Task data:
+--
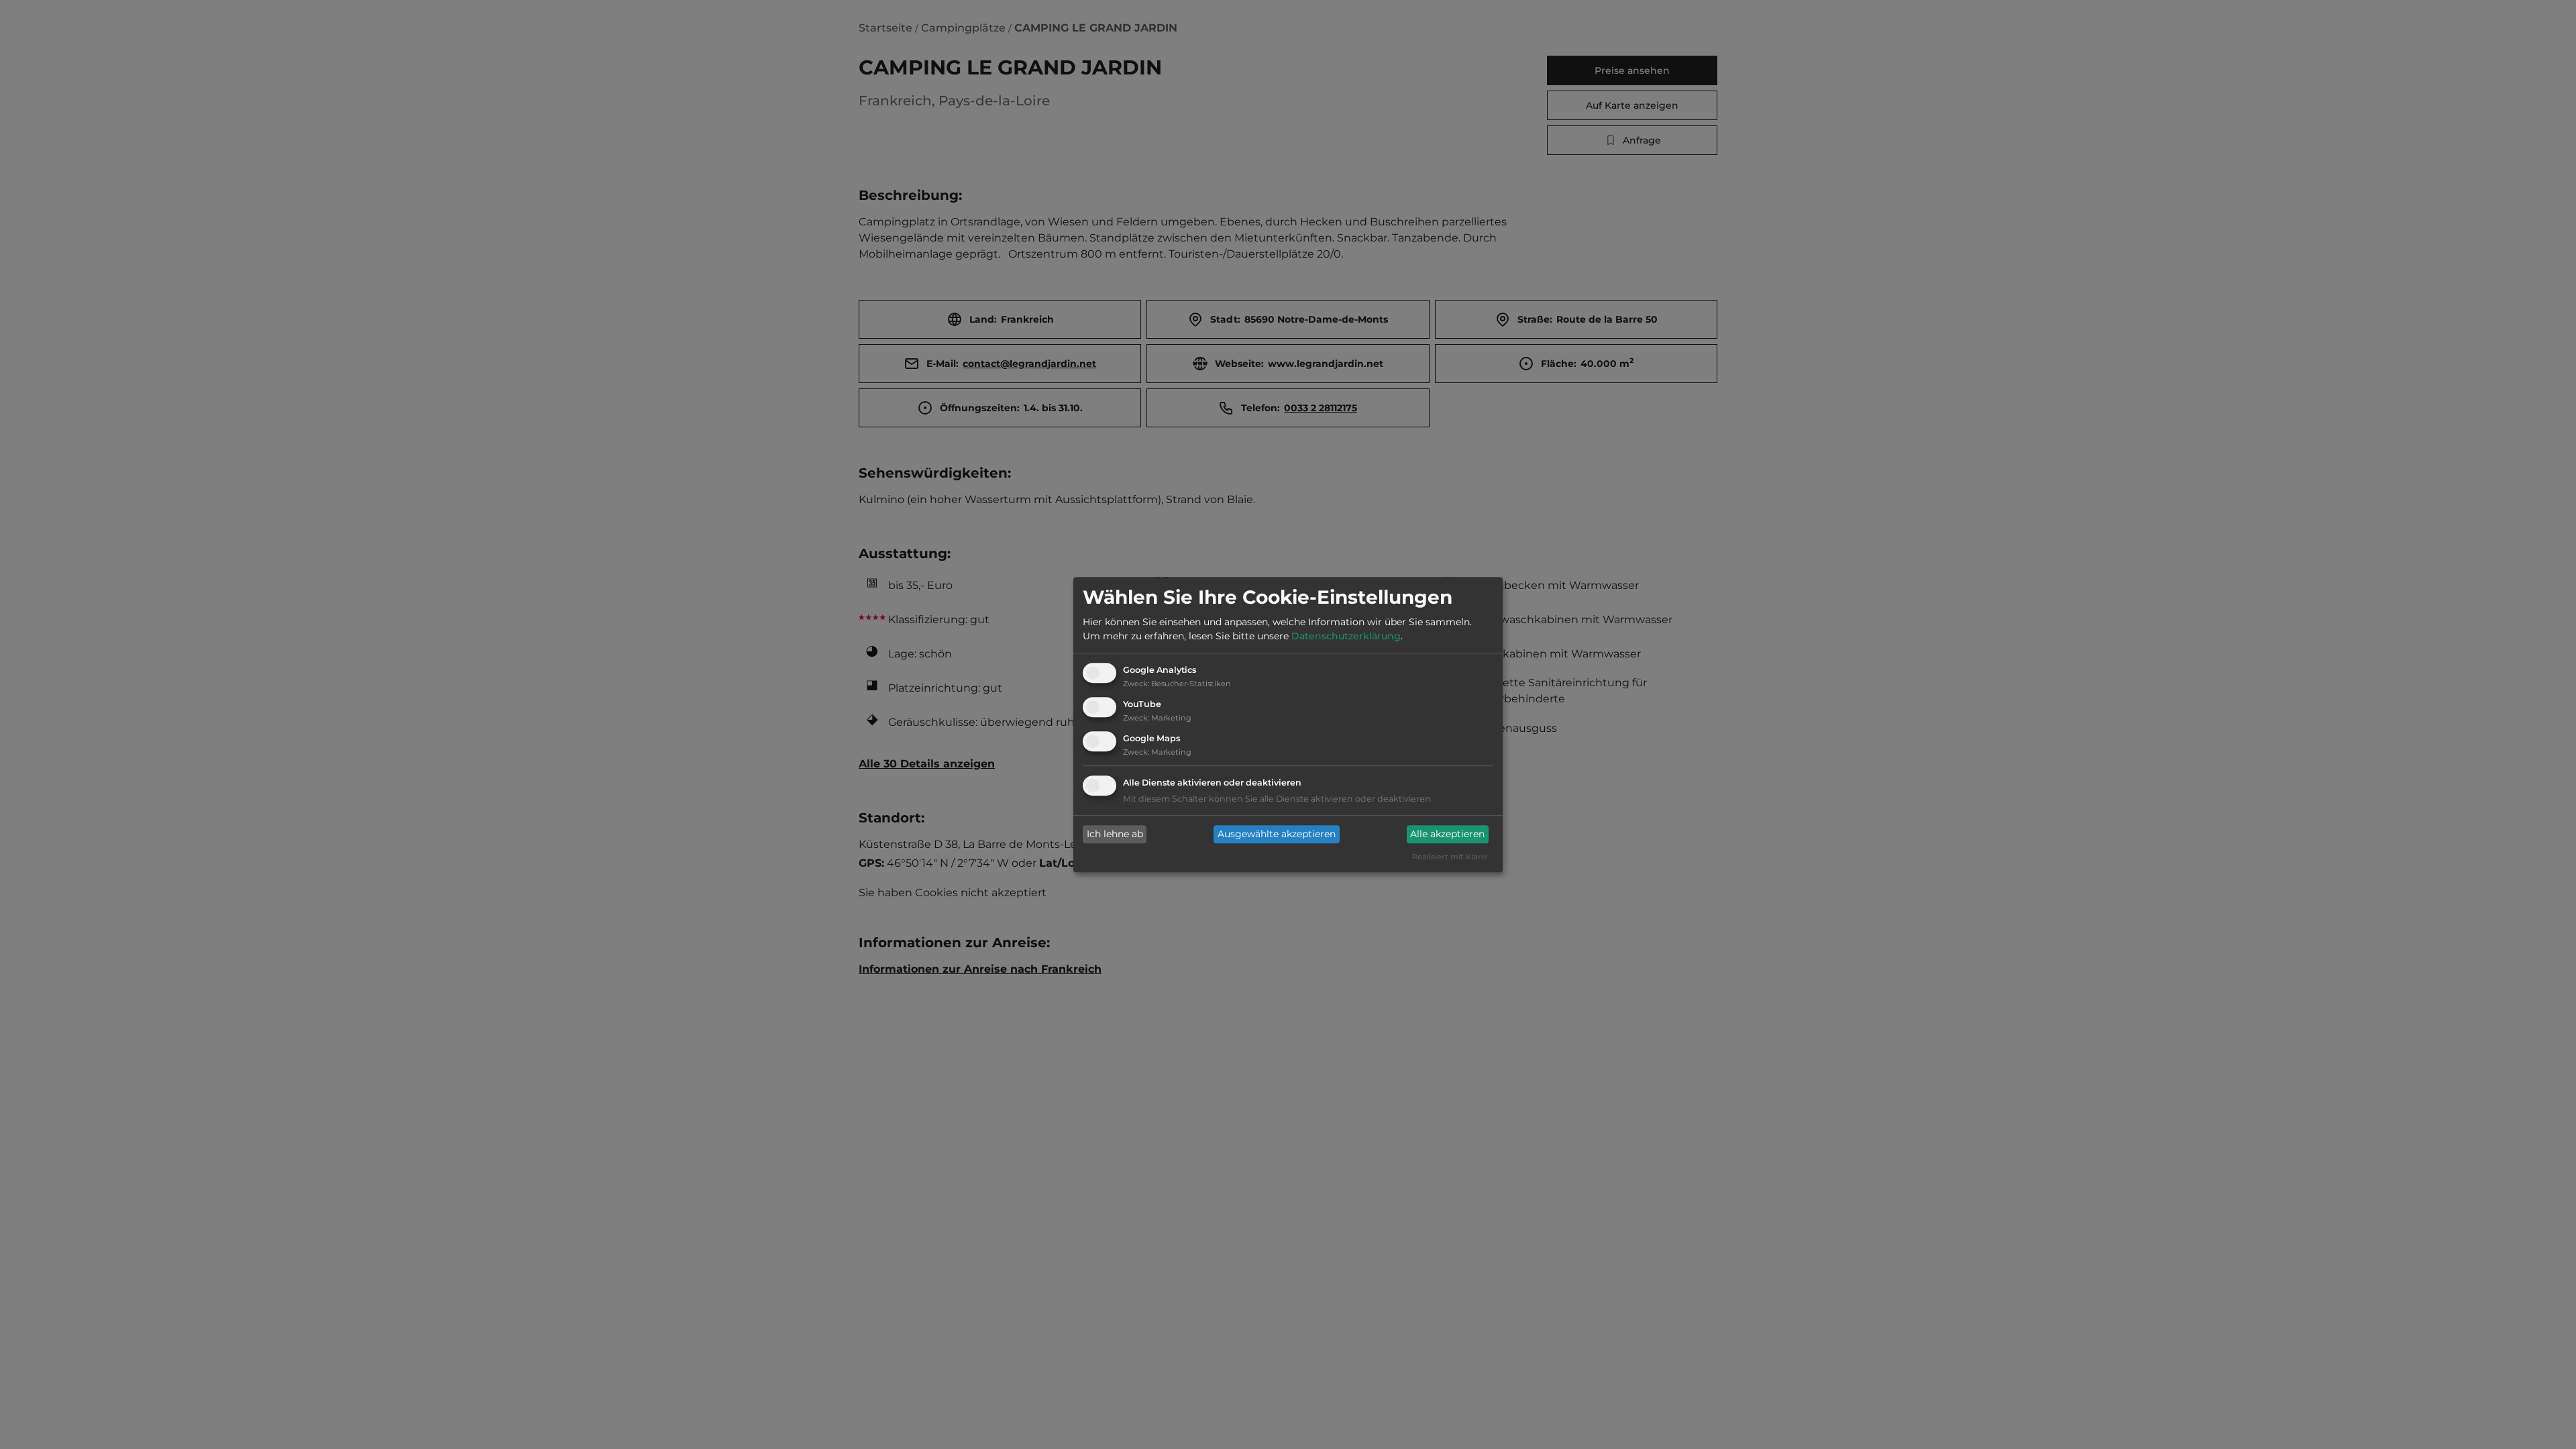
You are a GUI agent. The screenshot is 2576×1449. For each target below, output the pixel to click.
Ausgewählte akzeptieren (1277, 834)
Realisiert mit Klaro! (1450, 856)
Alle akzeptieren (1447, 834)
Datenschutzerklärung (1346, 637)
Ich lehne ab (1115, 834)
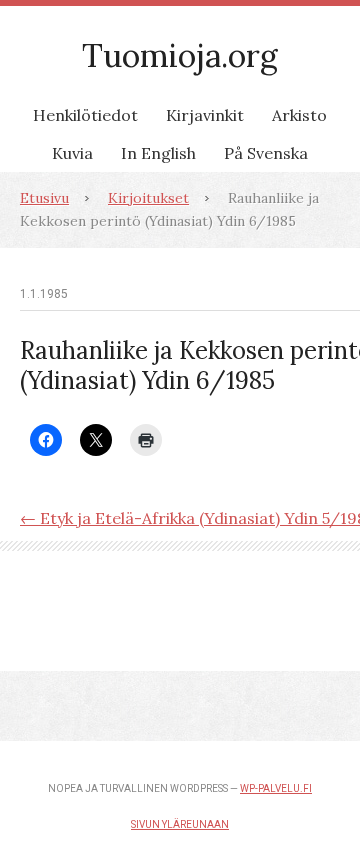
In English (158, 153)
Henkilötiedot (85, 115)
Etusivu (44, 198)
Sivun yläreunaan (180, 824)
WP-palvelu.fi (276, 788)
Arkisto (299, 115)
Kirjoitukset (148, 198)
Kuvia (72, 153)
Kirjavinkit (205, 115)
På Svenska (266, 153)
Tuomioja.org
+--
Aim of the task: Reproduce the listing above with every occurrence of "akzeptieren" replaced by "bestätigen" and all other text left unchanged. Omit the pictures from your answer.

Solution to the exercise:
You are a GUI agent. The screenshot is 2576×1449. For each target below, output the pixel to click.
Ausgewählte bestätigen (1277, 834)
Realisiert mit Klaro! (1450, 856)
Alle bestätigen (1447, 834)
Datenschutzerklärung (1346, 637)
Ich lehne ab (1115, 834)
In English (158, 153)
Henkilötiedot (85, 115)
Etusivu (44, 198)
Sivun yläreunaan (180, 824)
WP-palvelu.fi (276, 788)
Arkisto (299, 115)
Kirjoitukset (148, 198)
Kuvia (72, 153)
Kirjavinkit (205, 115)
På Svenska (266, 153)
Tuomioja.org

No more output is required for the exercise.